# New mid range Hoyts



## Bushcat (Aug 31, 2007)

I was looking at Hoyt's site today and see that they have released 2 mid priced bows. Does any one know anything about them.

http://www.hoyt.com/community/article_detail.php?id=23

Phoned Magnum Archery last week and the Katera is R7100 bare bow. Still way out of reach for now.

Cherio
Ryan


----------



## Matatazela (Mar 1, 2005)

Don't know anything more than what the site says, but the thing is that every year will see better and more value bows being put out there. These seem to offer as good an entrance to the sport as any others!


----------



## Matatazela (Mar 1, 2005)

Same specs - almost exactly - as my Hyst HC was. Just 2 years down the track!


----------



## Hoytitoyti (Feb 14, 2006)

*New Hoyts*

Presume you're talking about the new Hawk series from Hoyt? It's about the same as the Reflex Growler, where the Superhawk just have XT500 laminated limbs. Why don't you have a look at the Reflex range? The Charger has nice specs as well as the Ridgeline 34. It's nothing but Hoyt technology with another name... Magnum has a special on the Charger and I think it's well worth the money... Good luck


----------



## spatan (Jul 10, 2006)

*Just in Hoyt RH Ultra tec 70#......*

The bow was brought in by a client that has been following the hunting bow trends very closely. He has just ordered a Dream Seaaon and has offered up his hoyt for sale.

The bow is currently under going a total overhaul at the present owners expense...a brand new custom set of strings made and fitted while simaltaneously being brought back to spec by a Black Hawk Tech.

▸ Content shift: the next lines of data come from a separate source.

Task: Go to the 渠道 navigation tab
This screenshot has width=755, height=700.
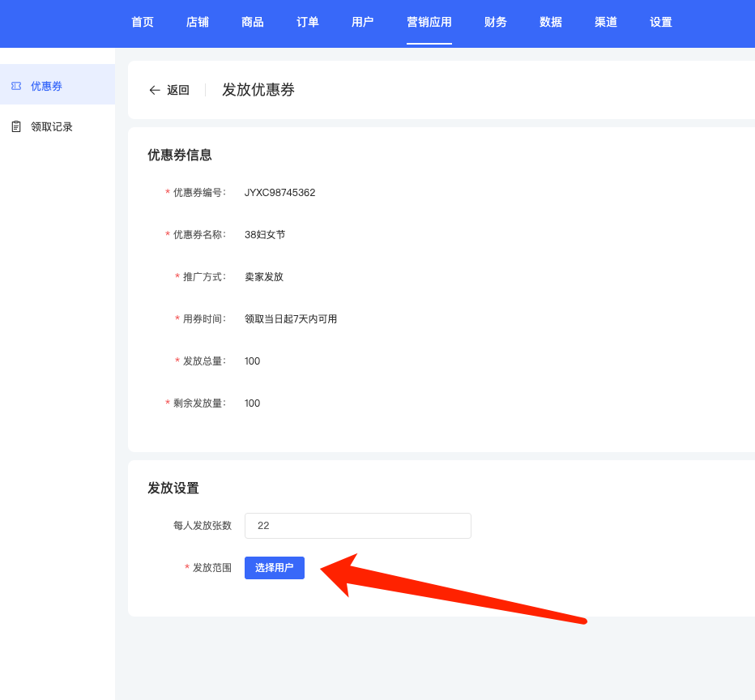Action: [x=606, y=23]
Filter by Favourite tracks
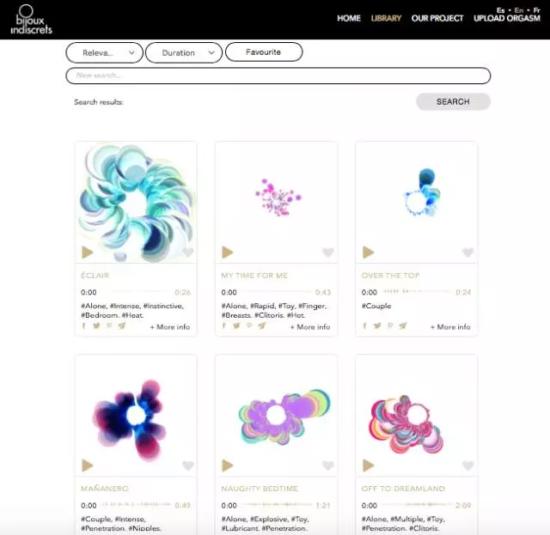The image size is (550, 535). [x=264, y=52]
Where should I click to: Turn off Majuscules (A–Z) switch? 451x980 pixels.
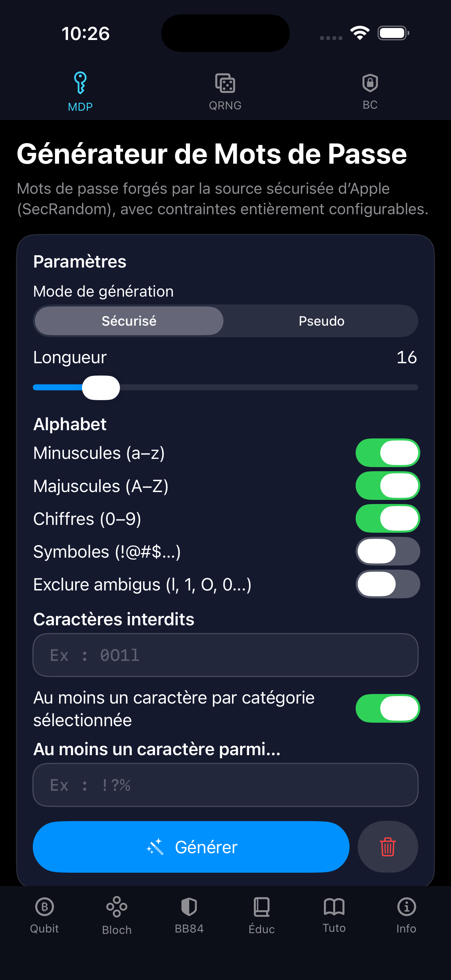[387, 486]
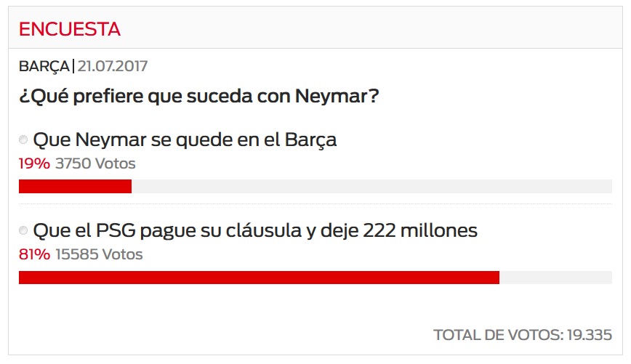Viewport: 631px width, 364px height.
Task: Click the 3750 Votos count
Action: [x=95, y=163]
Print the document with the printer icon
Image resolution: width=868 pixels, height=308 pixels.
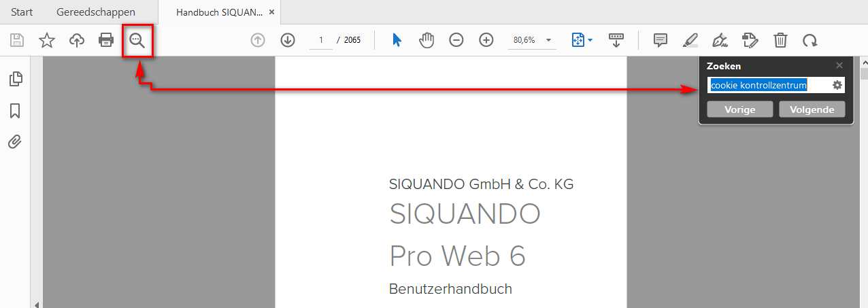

The 70# bow will come with a scott caliper release
Limb savers
string leeches
peep/dloop
tru glo sight
Nap 1000 6" stabilizer
brieded bow sling
nap dropaway arrow rest
6 hunting arrows with field points
and a Plano bow box 

This pre owned bow kit is offered to SA AT members only for.....R6800.00 cash(out of the shop for R7200,00 including final fitment and some lessons)

Don't offen see this typ of quality on offer too often at this price.....

Spatan:cocktail:


----------



## Bushcat (Aug 31, 2007)

Spatan no man that's mean, with me broke and all, What can one do. I am getting good at waiting, mabey the cane price will go up this year. who knows.


----------



## spatan (Jul 10, 2006)

*you need to coax everyone to....*

Have more sugar in their tea and coffie,mate:wink:


Spatan:cocktail:


----------



## Matatazela (Mar 1, 2005)

Ryan - just get overdraft and buy this bow. Opportunities like this seldom come along twice in a row!


----------



## Bushcat (Aug 31, 2007)

James if my OD had a + and not a - in front of it I would be a wealthy man! I am way deep down there. Six figures brother


----------



## Matatazela (Mar 1, 2005)

Eish!


----------



## Bushcat (Aug 31, 2007)

Eish you have no idea, agriculture in this country is belly up soon unless someone wakes up. For the first time in history SA imported more food that it exported last month. Now the state wants to sieze all of the impliments and tractors when they take a farm, as that is the reason that the last 2.3 MILLION HA of redistributed land is now derilict. "Hauwe we had no tractors" I know we will steal those from the farmers whose familys have worked generations to build the farms up. We will take the farm business and give it to a vagrant who has decended from a family of vagrants who have sat outside their huts watching the days go past for the last century. That will ensure food security. 

Sorry but I am angry with this setup


----------



## spatan (Jul 10, 2006)

*People just don't seem to get it....*

Hi Ryan,

The powers that be are just so short sighted, Poverty aliveaition should mean that we learn from the mistakes of others and not do the same things and expect a different result. The present government is only concerned about the "Vote"... which ultimatly leads to POWER and MONEY to a few. This country smacks of "animal farm" where the "pigs" rallied all the other animals together with alot of smooth talking(telling them how badly off they all were while the "farmer" was living like a king) to kill the "farmer" and then took over control of the farm...to eventually work everyone else(all the other "animals") to death for their sole gain (the "pigs") then after a time the whole farm calapsed and fell into poverty including the "pigs". The reason.... "The "Pigs" being so greedy forgot to feed the goose that layed the golden egg" .....


Really sorry you'er having a tough time... The petrol price coming down hopfully helps alittle. Be thankfull that you work for yourself an so have the ability to be creative. Each month holds new promise....


Take care,


Spatan:cocktail:


----------



## Bushcat (Aug 31, 2007)

Thanks for the support Spatan, It gets frustrating sometimes.
Ryan


----------